• TASK PROMPT
Beneath this line are the data; copy exactly the part of them that opens with the line containing "Viewport: 831px width, 677px height." and closes with the line containing "Open the Kontextmenüs tab", and only that part.
*** Opening of THE DATA ***
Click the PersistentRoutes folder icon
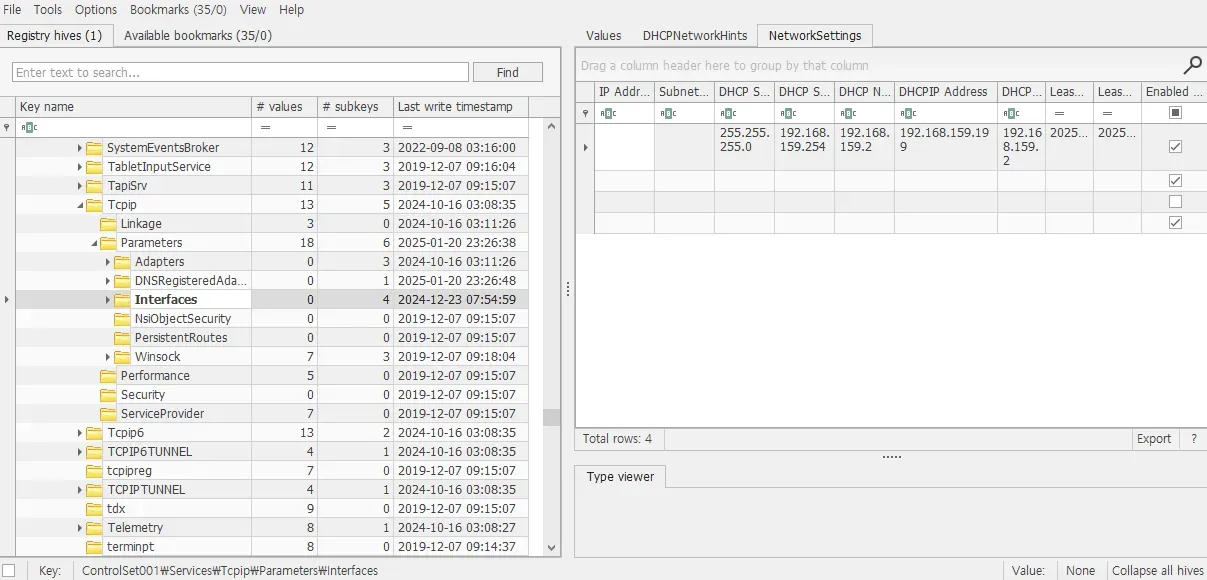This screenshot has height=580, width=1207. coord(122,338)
*** Close of THE DATA ***
*** Opening of THE DATA ***
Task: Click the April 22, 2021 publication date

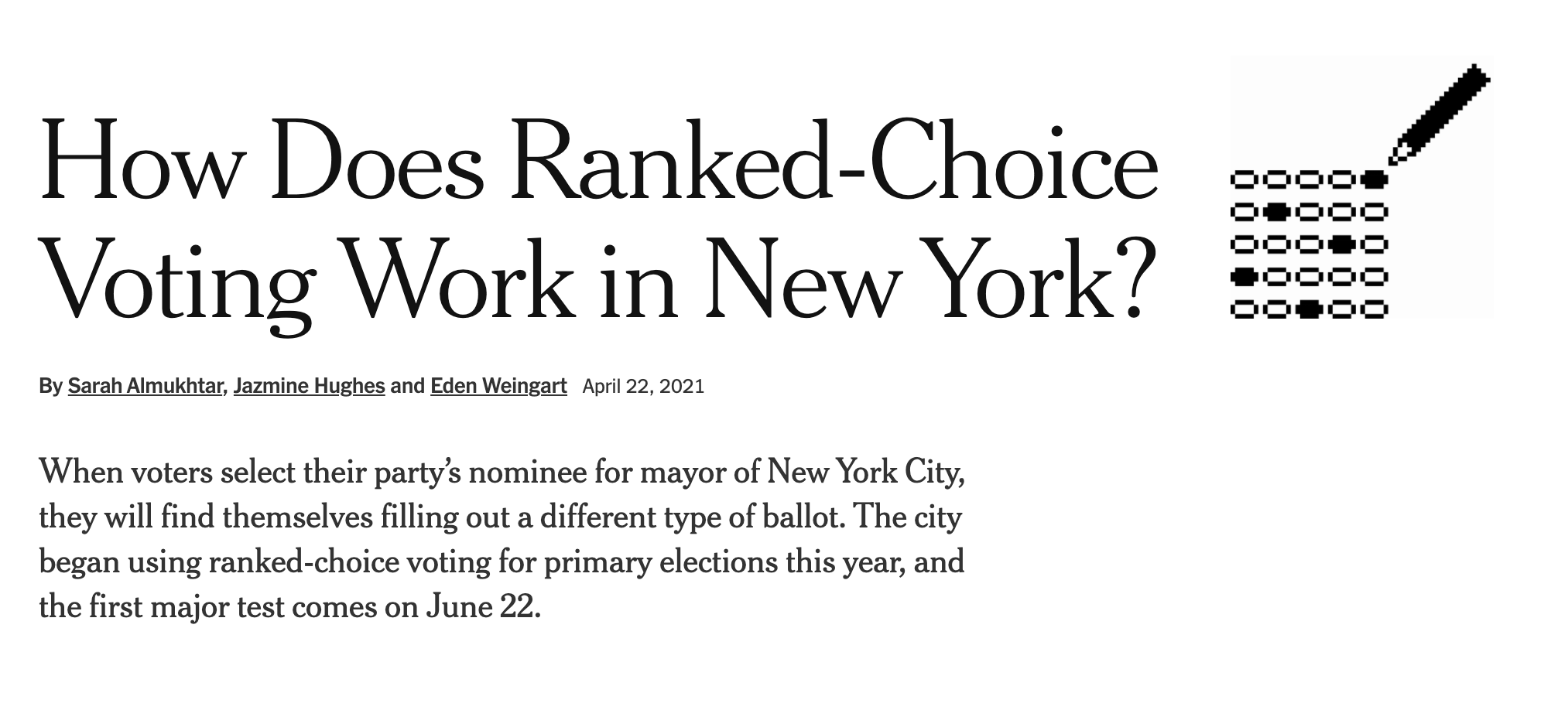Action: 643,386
*** Close of THE DATA ***
*** Opening of THE DATA ***
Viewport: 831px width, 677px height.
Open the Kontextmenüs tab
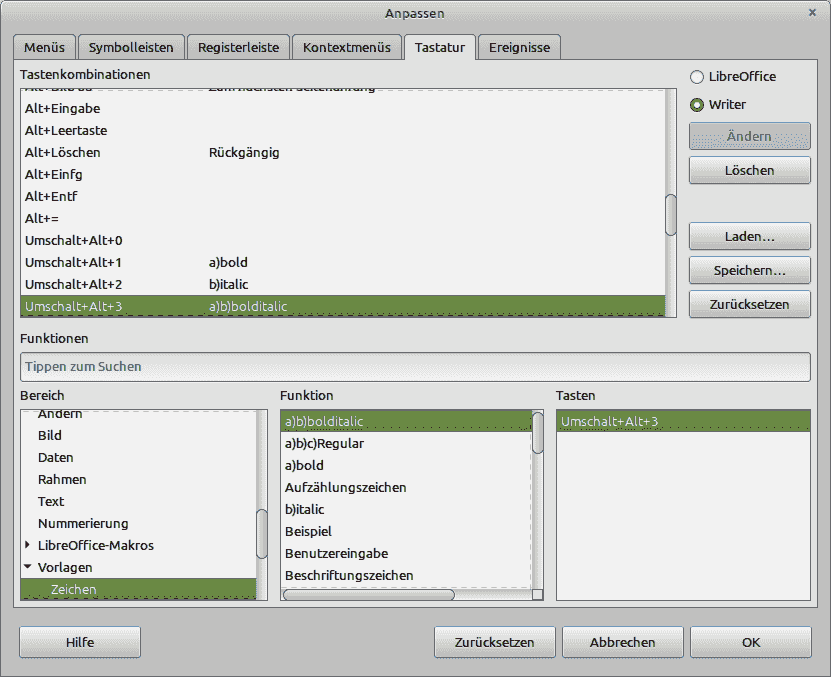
*** Close of THE DATA ***
• RESULT
Viewport: 831px width, 677px height.
Open the Kontextmenüs tab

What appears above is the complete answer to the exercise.